I have a set of a million images of people (between 1 and 15 megapixels each) . I want to detect when two images A and B from this set are (more or less similar) CROPS from the SAME bigger unknown image, that is, NOT in the set. In particular, A and B must be (more or less) IDENTICAL in a large rectangle (>75% of the area of A and B) contained in both, yet maybe they have different aspect ratios.
I am using for this PHASH, but it is not very precise…
Do you know a better algorithm for my purpose? Maybe I should try a further autocrop before hashing? Much better if it is already implemented in some library (OpenCV?)
For the first and second suggestions, those are probably too intensive? I need to compare hundreds of images with the set with one million, every day. With hashing, I already have a database with all hashes of the original set with one million images.
For the third, definitely not. The sources are long gone, and I cannot keep that amount of data for new additions.
perhaps you could illustrate the situation with a few exemplary pictures? I wonder if your problem is only hard to solve because of your chosen solution
Suppose there is an original unknown image, already lost (the one at the left). Then I have one crop of this image stored among a million of other images where I can compute hashes (the center one). Now, I have another image that is also a crop of the unknown one (the one at the right).
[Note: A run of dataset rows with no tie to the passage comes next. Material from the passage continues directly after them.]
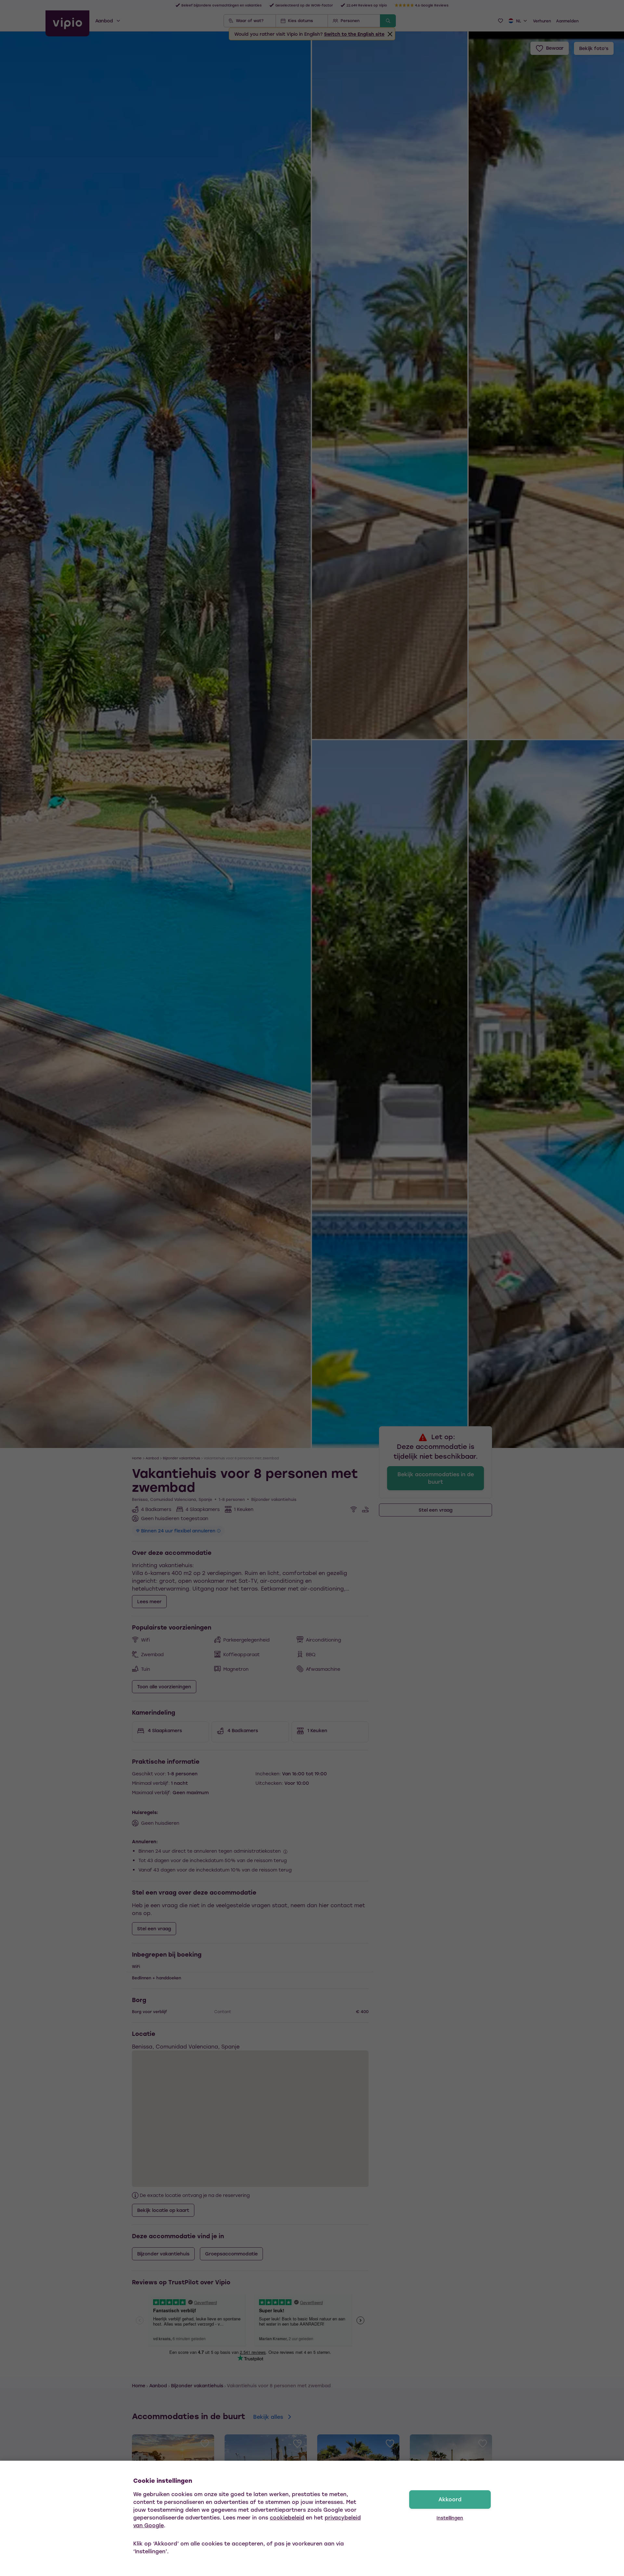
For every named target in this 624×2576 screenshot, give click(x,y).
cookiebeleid (287, 2517)
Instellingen (449, 2518)
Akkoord (450, 2499)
So: I want a fast and reliable algorithm to detect that the right image has a big common rectangle with the second one, among the million images I have. Or, equivalently, that the image at the right is also a crop from a bigger one.
Neither the second or the third are contained in the other, but they have a big common rectangle.
They are exact crops of the same photo, no rotation. But they may have different aspect ratios and they can also have been shrunk. That is, the crops must take into account translations and homotheties. I should have shrunk one of the two crops, forgot about the homotheties. So this is closer to what I need:
if it weren’t for the scaling, the problem could have been somewhat easier.
here’s some more in perceptual hashing (variants of hashes):
I really don’t enjoy problems where one has to recalculate information that once existed but was discarded, when it could have been kept. you don’t have to store the complete original image, but its name and the crop rectangle would have been useful. I won’t ask directly why that isn’t the case.
Yes, scaling is bad. I am looking for a hashing algorithm invariant under a 3 parameter group: translations and homotheties.
Interesting article. For those algorithms, cropping is pretty bad. Yet, rotation is a nightmare.
Yes, with the crop info my work would have been very easy. But my images can have multiple crops and homotheties. Never thought I would end up with so many.
It’s wise that you won’t ask why that info wasn’t kept. Thanks.